Des éditos et des compte-rendus libres et indépendants sur les spectacles taurins du sud-ouest.
Le palmarès des Clubs Taurins Ricard a consacré les corridas d’ESCOLAR GIL lidiée à VIC et celle de la QUINTA à la Madeleine.
Pour avoir assisté à ces deux tardes, je souscris totalement à ce choix et je me dis que j’ai eu de la chance d’y être. Deux après-midi où les toros se comportèrent tels que, pour ma part, je considère qu’ils doivent être.
A savoir des adversaires de respect, tant au moral qu’au physique, de ceux qui maintiennent l’intérêt en piste car leur comportement permet au torero de triompher mais exige qu’il possède l’envie et le courage.
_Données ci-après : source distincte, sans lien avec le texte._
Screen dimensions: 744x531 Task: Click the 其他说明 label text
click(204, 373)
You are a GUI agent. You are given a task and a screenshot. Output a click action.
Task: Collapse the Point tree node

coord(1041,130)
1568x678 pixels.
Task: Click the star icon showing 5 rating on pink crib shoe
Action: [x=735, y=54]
Il s’agit d’un véritable combat, pas d’un aimable ballet avec un « boyante » : un genre d’animal aussi désarmant de naïveté que la frange du public, manipulée, fait verser dans les délires que l’on sait.
On pourrait en sourire si l’on ne voyait se dessiner une forme de schisme dans l’aficion entre deux clans qui accentuent leurs différences jusqu’aux outrances, parfois jusqu’à la caricature. Ce qui ne permettra pas un débat serein et raisonné et ne présage rien de bon.